What is the ε-greedy strategy?

A

The ε-greedy strategy combines greedy exploitation and random exploration. Here ε is a hyperparameter (with 0 < ε < 1) that determines whether a random selection is made to explore, or a greedy selection is made to exploit. Usually, a random number between 0 and 1 is drawn. If that number is below ε, we explore by choosing a random slot machine, otherwise we choose the machine that had the best payoff up to that point. This helps us to continue exploiting the slot machines that have provided the best payouts up to that point, while still exploring other options.

Usually, a small value such as ε = 0.05 or 0.1 is used so that the agent mostly relies on existing accumulated knowledge, experimenting with new strategies relatively infrequently. Although the ε-greedy strategy does not use random selection, and it is more adaptive in the face of time-varying reward structures, it might still select an obviously suboptimal action in many random trials.

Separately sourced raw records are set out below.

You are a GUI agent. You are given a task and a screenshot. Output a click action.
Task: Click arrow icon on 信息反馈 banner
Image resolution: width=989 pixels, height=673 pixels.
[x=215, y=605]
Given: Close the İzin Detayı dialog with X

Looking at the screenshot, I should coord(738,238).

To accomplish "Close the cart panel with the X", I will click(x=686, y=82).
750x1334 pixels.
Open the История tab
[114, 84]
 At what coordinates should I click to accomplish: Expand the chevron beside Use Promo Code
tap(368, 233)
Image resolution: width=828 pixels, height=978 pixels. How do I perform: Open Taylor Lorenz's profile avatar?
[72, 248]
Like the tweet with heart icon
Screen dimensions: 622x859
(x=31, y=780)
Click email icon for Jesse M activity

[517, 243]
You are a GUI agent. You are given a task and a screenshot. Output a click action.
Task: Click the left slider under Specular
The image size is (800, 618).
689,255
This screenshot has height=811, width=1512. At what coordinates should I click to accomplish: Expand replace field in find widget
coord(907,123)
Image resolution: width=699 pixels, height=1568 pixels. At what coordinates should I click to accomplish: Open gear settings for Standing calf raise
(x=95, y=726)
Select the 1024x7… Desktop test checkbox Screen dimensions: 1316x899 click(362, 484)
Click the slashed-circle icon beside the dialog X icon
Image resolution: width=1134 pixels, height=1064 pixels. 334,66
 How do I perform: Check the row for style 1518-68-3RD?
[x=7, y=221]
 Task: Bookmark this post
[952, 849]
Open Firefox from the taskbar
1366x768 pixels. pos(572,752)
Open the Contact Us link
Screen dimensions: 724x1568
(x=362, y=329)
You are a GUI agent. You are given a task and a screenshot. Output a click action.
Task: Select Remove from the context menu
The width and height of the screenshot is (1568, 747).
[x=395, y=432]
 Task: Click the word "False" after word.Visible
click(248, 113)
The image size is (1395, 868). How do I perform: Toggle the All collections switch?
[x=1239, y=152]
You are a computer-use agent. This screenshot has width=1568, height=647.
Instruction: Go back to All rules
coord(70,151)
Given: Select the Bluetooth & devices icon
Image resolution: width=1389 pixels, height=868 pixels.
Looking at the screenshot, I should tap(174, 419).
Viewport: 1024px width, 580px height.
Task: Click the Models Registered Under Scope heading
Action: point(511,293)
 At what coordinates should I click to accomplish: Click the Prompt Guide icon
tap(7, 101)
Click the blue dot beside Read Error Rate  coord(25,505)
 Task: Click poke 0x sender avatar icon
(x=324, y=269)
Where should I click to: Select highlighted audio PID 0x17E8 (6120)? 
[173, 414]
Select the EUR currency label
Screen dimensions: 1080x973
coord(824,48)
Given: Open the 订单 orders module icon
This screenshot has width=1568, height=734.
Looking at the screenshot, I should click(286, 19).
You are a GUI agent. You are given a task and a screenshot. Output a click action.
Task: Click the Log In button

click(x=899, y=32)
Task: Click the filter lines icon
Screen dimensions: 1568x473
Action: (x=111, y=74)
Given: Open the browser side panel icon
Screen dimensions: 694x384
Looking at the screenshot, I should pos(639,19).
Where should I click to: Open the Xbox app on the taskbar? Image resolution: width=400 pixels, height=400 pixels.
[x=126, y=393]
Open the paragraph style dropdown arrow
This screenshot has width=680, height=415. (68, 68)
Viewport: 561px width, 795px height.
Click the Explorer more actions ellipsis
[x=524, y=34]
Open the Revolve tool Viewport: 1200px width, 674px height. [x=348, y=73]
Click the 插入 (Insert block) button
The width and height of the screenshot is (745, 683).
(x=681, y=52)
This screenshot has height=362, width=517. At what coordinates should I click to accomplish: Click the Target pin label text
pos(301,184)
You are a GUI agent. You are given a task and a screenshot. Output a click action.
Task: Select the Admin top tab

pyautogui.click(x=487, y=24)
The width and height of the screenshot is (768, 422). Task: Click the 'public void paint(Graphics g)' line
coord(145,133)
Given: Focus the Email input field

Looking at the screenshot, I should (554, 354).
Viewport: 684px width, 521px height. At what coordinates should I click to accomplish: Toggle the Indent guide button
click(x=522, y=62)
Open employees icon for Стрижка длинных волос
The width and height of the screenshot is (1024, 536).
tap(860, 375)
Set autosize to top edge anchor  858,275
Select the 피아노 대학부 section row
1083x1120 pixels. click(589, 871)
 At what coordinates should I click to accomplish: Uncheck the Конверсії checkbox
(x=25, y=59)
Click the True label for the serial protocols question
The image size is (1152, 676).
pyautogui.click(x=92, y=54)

A refinement to the ε-greedy strategy is to allow ε to vary systematically throughout the exercise, so that it is initially larger, allowing a lot of experimentation while the amount of accumulated knowledge about the relationships between actions and rewards is low. Then the hyperparameter is gradually reduced as more information becomes known and the benefit of additional exploration is diminished because the algorithm has already learned more about the best strategy. A popular approach is to use a decay factor, β, and set ε = βt − 1, where t is the trial number and with 0 < β < 1.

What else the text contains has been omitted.